Our proposed solution, Vision-Biofeedback, is an innovative application designed to revolutionize the exercise experience by integrating real-time biofeedback using DeepLabCut technology.

Application Type:

Vision-Biofeedback is a software application that utilizes DeepLabCut's markerless pose estimation technology to track specific points on the human body during exercise. It operates as a standalone application and has a future possibility to be integrated into existing fitness platforms and applications.

Hosting:

The application for individual users can be installed locally on their computer, providing them with personalized biofeedback during exercise sessions.

Types of Users:

Vision-Biofeedback caters to two primary user groups:

Fitness Enthusiasts: Individuals who are passionate about fitness and seek advanced training techniques to enhance their exercise routines. Physical Therapists: Vision-Biofeedback enables physical therapists to monitor patients' movements in real-time, ensuring they perform exercises correctly and safely during rehabilitation sessions.

Interface:

The application features an intuitive and user-friendly interface designed to provide users with easy access to biofeedback and exercise guidance. Users can view real-time visualizations of their movements, track their progress over time.

Key Features:

Real-time Point Tracking: Utilizing DeepLabCut technology, Vision-Biofeedback offers instantaneous tracking of key points on the body during exercise, ensuring precise movement analysis.

Biofeedback Visualization: The application provides users with visualizations of their biofeedback, helping them understand and improve their exercise form.
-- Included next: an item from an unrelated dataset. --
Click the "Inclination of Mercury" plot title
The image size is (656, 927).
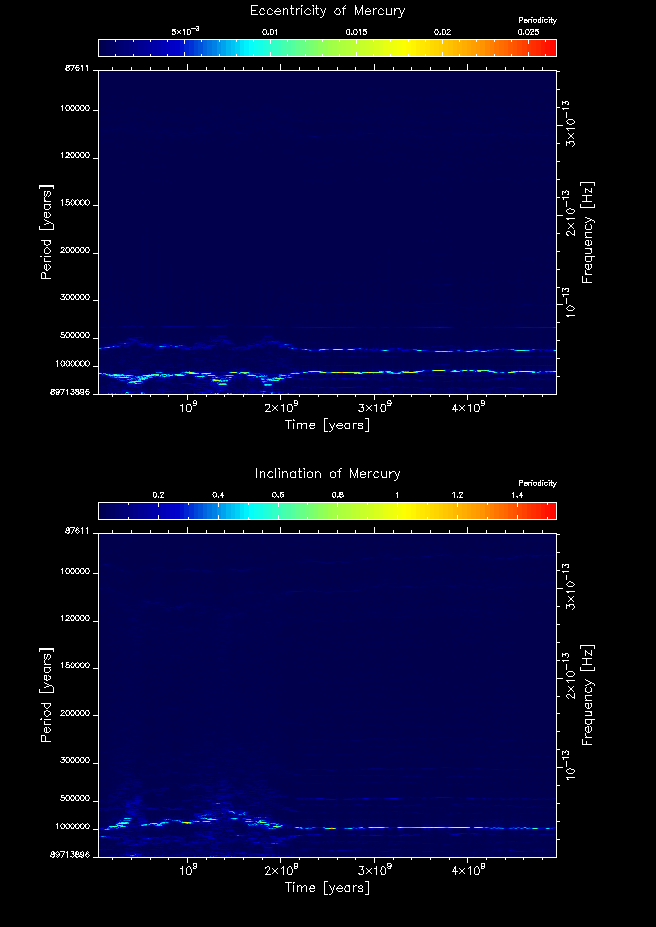click(x=327, y=473)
Virtual Trainer Integration: Vision-Biofeedback integrates a virtual trainer feature that guides users through exercises.

Technology Stack

DeepLabCut: A state-of-the-art toolbox for markerless pose estimation. Python: Used for backend development, integration with DeepLabCut, and creating the desktop application. OpenCV: OpenCV provides tools for gesture recognition, which you can explore for recognizing specific exercise movements or gestures. GUI Framework (Tkinter): For building the desktop application's graphical user interface.

Solution Diagram

Non-Functional Requirements

Performance: The system should provide real-time feedback without significant delays. Usability: The interface should be user-friendly, allowing easy navigation and interaction. Reliability: The system must be reliable, with minimal downtime and accurate workout tracking. Scalability: It should support an increasing number of users and data volume without degradation in performance. Security: User data, including health and workout information, must be securely stored and transmitted. Interoperability: The ability of the system to work seamlessly with other systems, exchanging and utilizing information between different platforms or services.